Dass die Steuern den Gewinn übertreffen, ist nur auf den ersten Blick absurd. Denn das ist systematisch möglich. Unternehmen erstellen hierzulande (neben Konzernabschlüssen nach internationalen Regeln) Bilanzen nach dem deutschen Handelsrecht und zusätzlich noch nach dem Steuerrecht. Und da gibt es Unterschiede, auch wenn dem einen oder anderen möglicherweise der Begriff (umgekehrte) Maßgeblichkeit (die den Zusammenhang wahren soll) noch etwas sagt. Doch Berlin hat die wechselseitige enge Verknüpfung von Handels- und Steuerbilanz gelockert, und zwar im Zuge des Bilanzrechtsmodernisierungsgesetz 2009.
Wie dem auch sei. Die Ursache im Fall des Klägers und die generellen Fehler im System, um die es hier geht, sie liegen in Frankfurt bei der Europäischen Zentralbank (EZB) und in Berlin, beim Bundesministerium der Justiz (BMJ).
Was die EZB mit der ganzen Sache zu tun hat – sie ahnen es sicher schon. Es geht wieder einmal um die von ihr in den Zehnerjahren künstlich nach unten geschleusten Zinsen, diesmal in toxischer Kombination mit dem deutschen Steuerrecht.

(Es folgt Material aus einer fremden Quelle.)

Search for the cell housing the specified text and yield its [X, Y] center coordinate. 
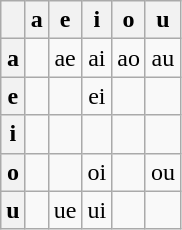
ai [97, 58]
ui [97, 210]
ae [65, 58]
ei [97, 96]
ao [129, 58]
ou [162, 172]
ue [65, 210]
oi [97, 172]
au [162, 58]
Extract the [x, y] coordinate from the center of the cell holding the provided text.  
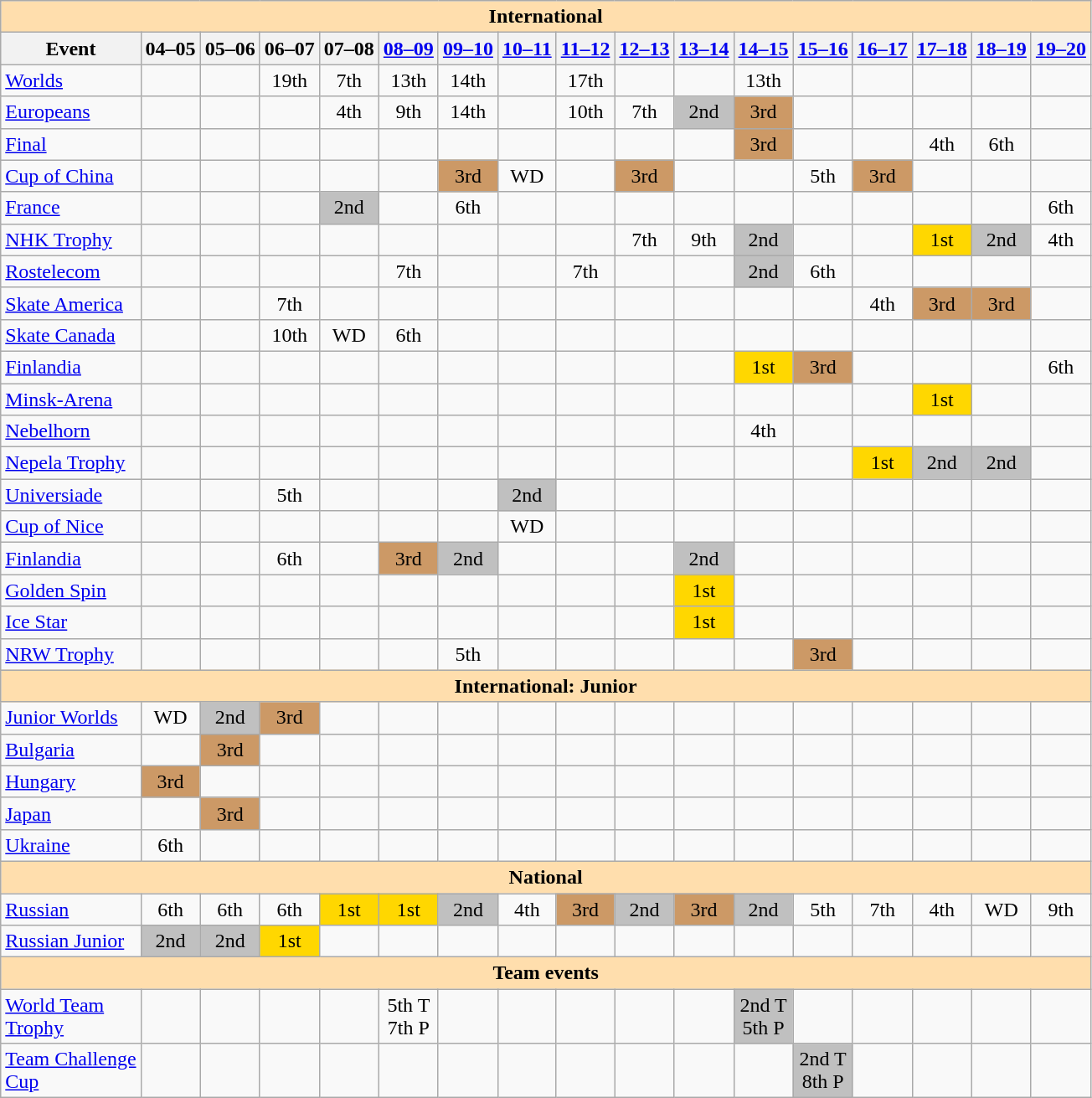
5th T 7th P [409, 1017]
Japan [70, 813]
10–11 [527, 49]
International: Junior [546, 686]
07–08 [348, 49]
Final [70, 144]
18–19 [1002, 49]
13–14 [703, 49]
Team ChallengeCup [70, 1070]
05–06 [229, 49]
14–15 [764, 49]
12–13 [645, 49]
France [70, 208]
Team events [546, 973]
Junior Worlds [70, 718]
15–16 [822, 49]
09–10 [467, 49]
Europeans [70, 112]
Russian [70, 909]
04–05 [171, 49]
Ice Star [70, 622]
Nepela Trophy [70, 463]
16–17 [883, 49]
Russian Junior [70, 941]
NHK Trophy [70, 240]
2nd T 8th P [822, 1070]
Nebelhorn [70, 431]
Rostelecom [70, 271]
2nd T 5th P [764, 1017]
Skate America [70, 303]
Universiade [70, 495]
19–20 [1060, 49]
World TeamTrophy [70, 1017]
Skate Canada [70, 335]
17th [585, 80]
NRW Trophy [70, 654]
Minsk-Arena [70, 399]
Hungary [70, 781]
11–12 [585, 49]
Cup of China [70, 176]
Golden Spin [70, 590]
19th [290, 80]
Event [70, 49]
08–09 [409, 49]
National [546, 877]
Bulgaria [70, 749]
Cup of Nice [70, 527]
International [546, 17]
Worlds [70, 80]
06–07 [290, 49]
17–18 [941, 49]
Ukraine [70, 845]
For the text-containing cell, return its midpoint in (x, y) coordinate format. 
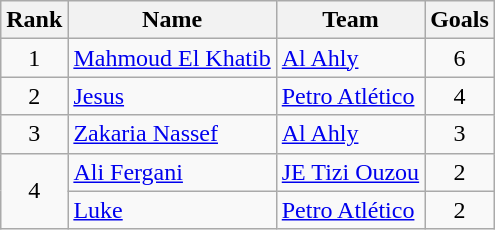
6 (460, 58)
JE Tizi Ouzou (350, 172)
Jesus (172, 96)
Rank (34, 20)
Ali Fergani (172, 172)
1 (34, 58)
Zakaria Nassef (172, 134)
Name (172, 20)
Luke (172, 210)
Team (350, 20)
Mahmoud El Khatib (172, 58)
Goals (460, 20)
Find where the given text appears and provide that cell's center as [X, Y] coordinate. 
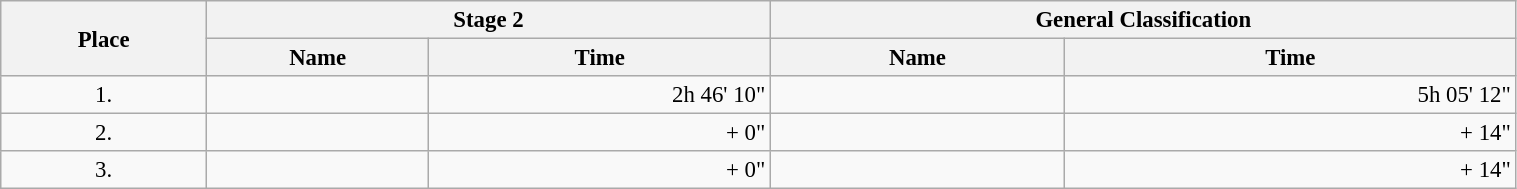
1. [104, 95]
5h 05' 12" [1290, 95]
General Classification [1144, 20]
2h 46' 10" [600, 95]
2. [104, 133]
Place [104, 38]
Stage 2 [488, 20]
3. [104, 170]
Extract the (x, y) coordinate from the center of the cell holding the provided text.  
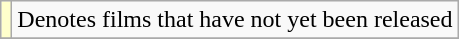
Denotes films that have not yet been released (235, 20)
Identify which cell holds the provided text, then report its (X, Y) central coordinate. 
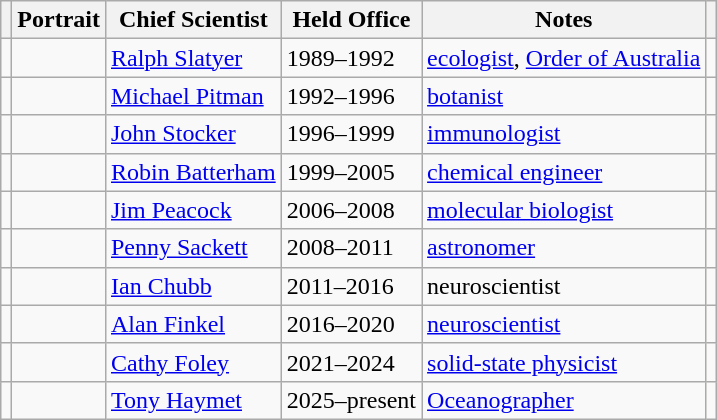
Michael Pitman (193, 96)
Ralph Slatyer (193, 58)
solid-state physicist (564, 362)
Penny Sackett (193, 248)
2016–2020 (351, 324)
botanist (564, 96)
1996–1999 (351, 134)
Robin Batterham (193, 172)
Oceanographer (564, 400)
Notes (564, 20)
2025–present (351, 400)
2021–2024 (351, 362)
molecular biologist (564, 210)
Tony Haymet (193, 400)
Cathy Foley (193, 362)
Chief Scientist (193, 20)
immunologist (564, 134)
Portrait (59, 20)
Alan Finkel (193, 324)
Ian Chubb (193, 286)
astronomer (564, 248)
Held Office (351, 20)
John Stocker (193, 134)
2011–2016 (351, 286)
2008–2011 (351, 248)
ecologist, Order of Australia (564, 58)
1989–1992 (351, 58)
2006–2008 (351, 210)
chemical engineer (564, 172)
Jim Peacock (193, 210)
1992–1996 (351, 96)
1999–2005 (351, 172)
From the cell containing the given text, extract its center point as [X, Y] coordinate. 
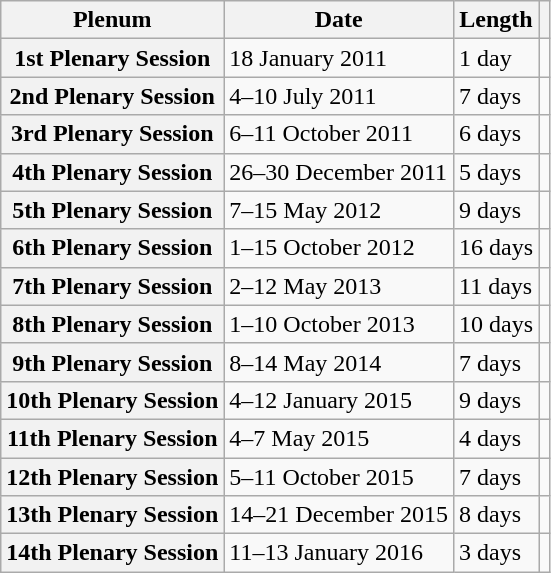
3 days [496, 553]
8–14 May 2014 [339, 362]
6th Plenary Session [112, 248]
1–10 October 2013 [339, 324]
8 days [496, 515]
5 days [496, 172]
Date [339, 20]
26–30 December 2011 [339, 172]
4 days [496, 438]
16 days [496, 248]
7–15 May 2012 [339, 210]
5th Plenary Session [112, 210]
1–15 October 2012 [339, 248]
5–11 October 2015 [339, 477]
11–13 January 2016 [339, 553]
3rd Plenary Session [112, 134]
Plenum [112, 20]
14th Plenary Session [112, 553]
9th Plenary Session [112, 362]
11th Plenary Session [112, 438]
10 days [496, 324]
7th Plenary Session [112, 286]
2–12 May 2013 [339, 286]
6 days [496, 134]
6–11 October 2011 [339, 134]
10th Plenary Session [112, 400]
4–10 July 2011 [339, 96]
Length [496, 20]
4–7 May 2015 [339, 438]
1st Plenary Session [112, 58]
2nd Plenary Session [112, 96]
12th Plenary Session [112, 477]
4–12 January 2015 [339, 400]
18 January 2011 [339, 58]
4th Plenary Session [112, 172]
13th Plenary Session [112, 515]
14–21 December 2015 [339, 515]
11 days [496, 286]
1 day [496, 58]
8th Plenary Session [112, 324]
Extract the (x, y) coordinate from the center of the cell holding the provided text.  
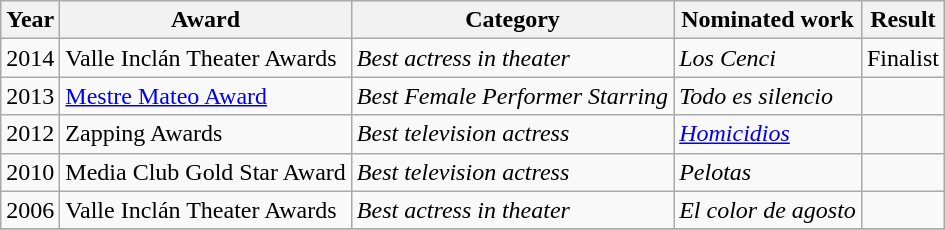
Year (30, 20)
El color de agosto (768, 210)
Mestre Mateo Award (206, 96)
Category (512, 20)
Nominated work (768, 20)
Award (206, 20)
Pelotas (768, 172)
Homicidios (768, 134)
Finalist (902, 58)
Todo es silencio (768, 96)
2013 (30, 96)
2012 (30, 134)
2006 (30, 210)
2014 (30, 58)
Zapping Awards (206, 134)
Los Cenci (768, 58)
Result (902, 20)
Best Female Performer Starring (512, 96)
2010 (30, 172)
Media Club Gold Star Award (206, 172)
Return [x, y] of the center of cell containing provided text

Zinsveränderungen haben nicht nur erhebliche Auswirkungen auf die Gewinne von Unternehmen oder Banken, sondern auch auf wichtige Bilanzpositionen; so etwa auf Rückstellungen, insbesondere für die Altersvorsorge der Mitarbeiter – den Pensionsrückstellungen also.1
Grundsätzlich dürfen Unternehmen nach dem deutschen Handelsgesetzbuch den Gegenwartswert ihrer Pensionsverpflichtungen pauschal mit dem durchschnittlichen Marktzinssatz abzinsen unter der (regelmäßigen) Annahme einer Restlaufzeit von 15 Jahren (§ 253 Absatz 2 HGB).
Bis 2015 zinsten Unternehmen mit einem monatlich von der Deutschen Bundesbank ermittelten durchschnittlichen Siebenjahreszins ab. Je stärker dieser absackte, desto mehr stieg der Gegenwartswert, und umso mehr mussten Unternehmen für die Altersvorsorge ihrer Mitarbeiter bilanziell reservieren.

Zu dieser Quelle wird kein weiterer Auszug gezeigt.